Building an Internal Developer Platform

# Platform API definition
apiVersion: platform.company.com/v1
kind: Application
metadata:
  name: order-service
  team: commerce
spec:
  runtime: kubernetes
  replicas:
    min: 2
    max: 10
  resources:
    cpu: "500m"
    memory: "1Gi"
  scaling:
    metric: cpu
    target: 70
  networking:
    ingress: true
    domain: orders.company.com
  databases:
    - name: orders-db
      type: postgresql
      size: small
  caching:
    - name: orders-cache
      type: redis
      size: small
  monitoring:
    enabled: true
    alerts:
      - name: high-error-rate
        condition: error_rate > 1%
        severity: warning
      - name: service-down
        condition: availability < 99%
        severity: critical
  secrets:
    vault: commerce-vault
    keys:
      - DB_PASSWORD
      - API_KEY

Platform Service Catalog

from dataclasses import dataclass
from typing import Dict, List, Optional
from enum import Enum

class ServiceType(Enum):
    COMPUTE = "compute"
    DATABASE = "database"
    MESSAGING = "messaging"
    STORAGE = "storage"
    MONITORING = "monitoring"
    SECURITY = "security"

@dataclass
class ServiceOffering:
    name: str
    type: ServiceType
    description: str
    tiers: Dict[str, dict]
    sla: dict
    cost_model: dict

class ServiceCatalog:
    """Platform service catalog"""

    def __init__(self):
        self.services: Dict[str, ServiceOffering] = {}
        self._initialize_catalog()

    def _initialize_catalog(self):
        """Initialize standard service offerings"""

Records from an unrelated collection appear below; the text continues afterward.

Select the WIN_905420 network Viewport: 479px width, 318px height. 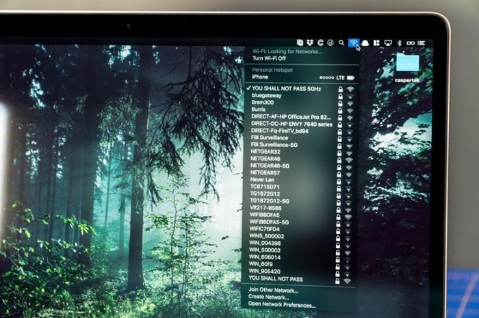[x=265, y=271]
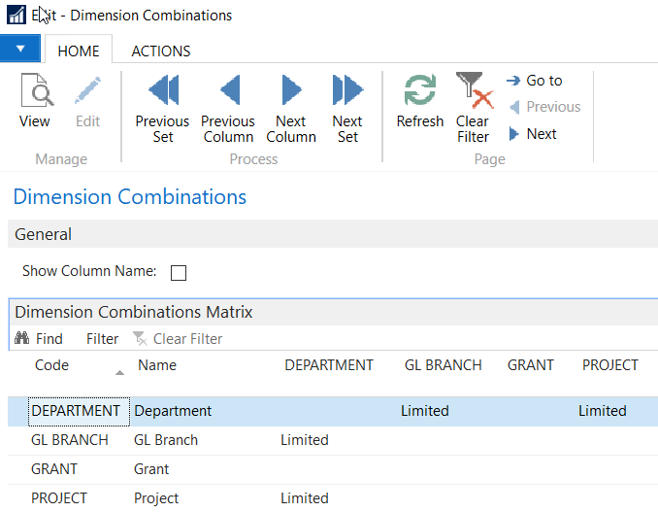The width and height of the screenshot is (658, 512).
Task: Collapse the General section header
Action: point(44,234)
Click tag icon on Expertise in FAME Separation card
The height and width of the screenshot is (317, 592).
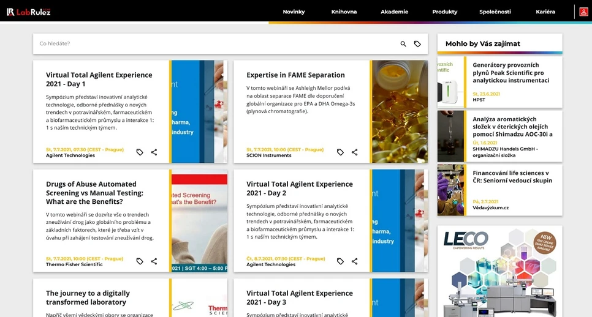pos(340,152)
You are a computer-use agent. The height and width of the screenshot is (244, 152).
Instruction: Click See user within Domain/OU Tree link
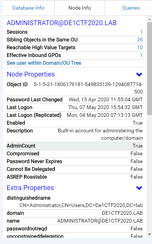click(44, 63)
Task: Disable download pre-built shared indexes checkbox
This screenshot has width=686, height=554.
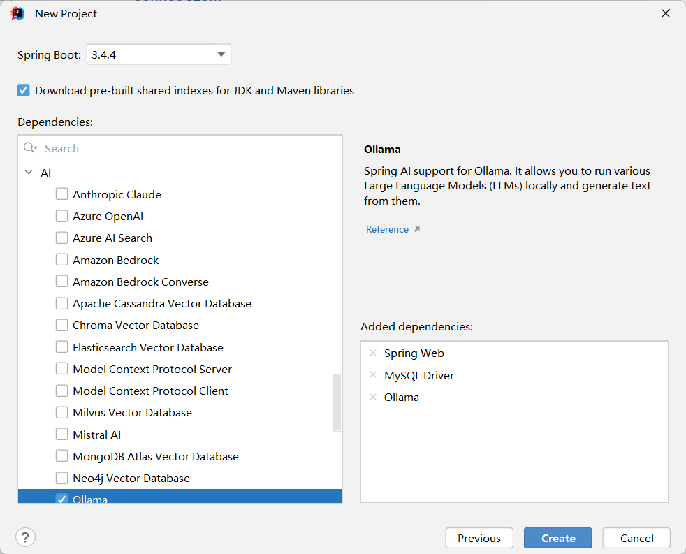Action: (x=24, y=90)
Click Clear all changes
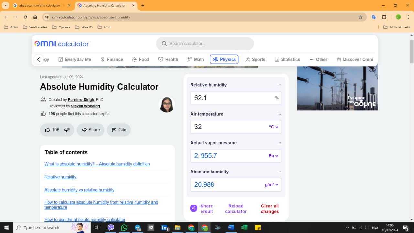The height and width of the screenshot is (233, 414). [x=270, y=208]
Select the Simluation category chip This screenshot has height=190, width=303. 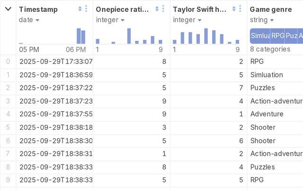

        # Kubernetes namespace
        self.services['kubernetes-namespace'] = ServiceOffering(
            name='Kubernetes Namespace',
            type=ServiceType.COMPUTE,
            description='Isolated Kubernetes namespace with RBAC and resource quotas',
            tiers={
                'small': {
                    'cpu_limit': '4',
                    'memory_limit': '8Gi',
                    'storage_limit': '50Gi'
                },
                'medium': {
                    'cpu_limit': '16',
                    'memory_limit': '32Gi',
                    'storage_limit': '200Gi'
                },
                'large': {
                    'cpu_limit': '64',
                    'memory_limit': '128Gi',
                    'storage_limit': '1Ti'
                }
            },
            sla={'availability': '99.9%', 'support': '24x7'},
            cost_model={'type': 'resource_based', 'unit': 'per_hour'}
        )

        # PostgreSQL database
        self.services['postgresql'] = ServiceOffering(
            name='PostgreSQL Database',
            type=ServiceType.DATABASE,
            description='Managed PostgreSQL with automatic backups and monitoring',
            tiers={
                'small': {'vcores': 2, 'memory_gb': 4, 'storage_gb': 100},
                'medium': {'vcores': 4, 'memory_gb': 16, 'storage_gb': 500},
                'large': {'vcores': 16, 'memory_gb': 64, 'storage_gb': 2000}
            },
            sla={'availability': '99.95%', 'rpo': '5min', 'rto': '1hour'},
            cost_model={'type': 'tier_based', 'billing': 'monthly'}
        )

        # Redis cache
        self.services['redis'] = ServiceOffering(
            name='Redis Cache',
            type=ServiceType.DATABASE,
            description='Managed Redis for caching and session storage',
            tiers={
                'small': {'memory_gb': 1, 'connections': 1000},
                'medium': {'memory_gb': 6, 'connections': 5000},
                'large': {'memory_gb': 26, 'connections': 20000}
            },
            sla={'availability': '99.9%', 'latency_p99': '1ms'},
            cost_model={'type': 'tier_based', 'billing': 'monthly'}
        )

    def get_service(self, name: str) -> Optional[ServiceOffering]:
        return self.services.get(name)

    def list_services(self, service_type: ServiceType = None) -> List[ServiceOffering]:
        if service_type:
            return [s for s in self.services.values() if s.type == service_type]
        return list(self.services.values())

Self-Service Provisioning

from abc import ABC, abstractmethod
import pulumi
from pulumi_azure_native import resources, containerservice, dbforpostgresql

class ResourceProvisioner(ABC):
    """Abstract base for resource provisioners"""

    @abstractmethod
    def provision(self, spec: dict) -> dict:
        pass

    @abstractmethod
    def deprovision(self, resource_id: str):
        pass

    @abstractmethod
    def get_status(self, resource_id: str) -> dict:
        pass

class KubernetesNamespaceProvisioner(ResourceProvisioner):
    """Provision Kubernetes namespaces"""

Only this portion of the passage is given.